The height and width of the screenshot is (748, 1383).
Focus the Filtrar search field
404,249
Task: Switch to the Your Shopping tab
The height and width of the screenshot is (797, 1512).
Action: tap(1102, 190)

Work to be completed - Copy the material above line for line, without changing anything.

Answer to this exercise -
The height and width of the screenshot is (748, 1383).
Focus the Filtrar search field
404,249
Task: Switch to the Your Shopping tab
The height and width of the screenshot is (797, 1512).
Action: tap(1102, 190)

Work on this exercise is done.